*** Opening RECORDS ***

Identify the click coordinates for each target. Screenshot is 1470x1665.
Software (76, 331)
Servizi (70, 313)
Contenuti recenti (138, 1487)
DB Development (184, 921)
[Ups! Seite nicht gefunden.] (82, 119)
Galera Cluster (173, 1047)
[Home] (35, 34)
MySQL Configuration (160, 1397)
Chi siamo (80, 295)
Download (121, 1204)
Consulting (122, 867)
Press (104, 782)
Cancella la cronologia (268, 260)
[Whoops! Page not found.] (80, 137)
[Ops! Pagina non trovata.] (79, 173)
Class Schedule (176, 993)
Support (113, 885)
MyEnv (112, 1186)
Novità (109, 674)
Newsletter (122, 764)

*** Closing RECORDS ***

ACTION ITEM: Line by line, copy the records exactly.

YOUR SOLUTION:
Identify the click coordinates for each target. Screenshot is 1470x1665.
Software (76, 331)
Servizi (70, 313)
Contenuti recenti (138, 1487)
DB Development (184, 921)
[Ups! Seite nicht gefunden.] (82, 119)
Galera Cluster (173, 1047)
[Home] (35, 34)
MySQL Configuration (160, 1397)
Chi siamo (80, 295)
Download (121, 1204)
Consulting (122, 867)
Press (104, 782)
Cancella la cronologia (268, 260)
[Whoops! Page not found.] (80, 137)
[Ops! Pagina non trovata.] (79, 173)
Class Schedule (176, 993)
Support (113, 885)
MyEnv (112, 1186)
Novità (109, 674)
Newsletter (122, 764)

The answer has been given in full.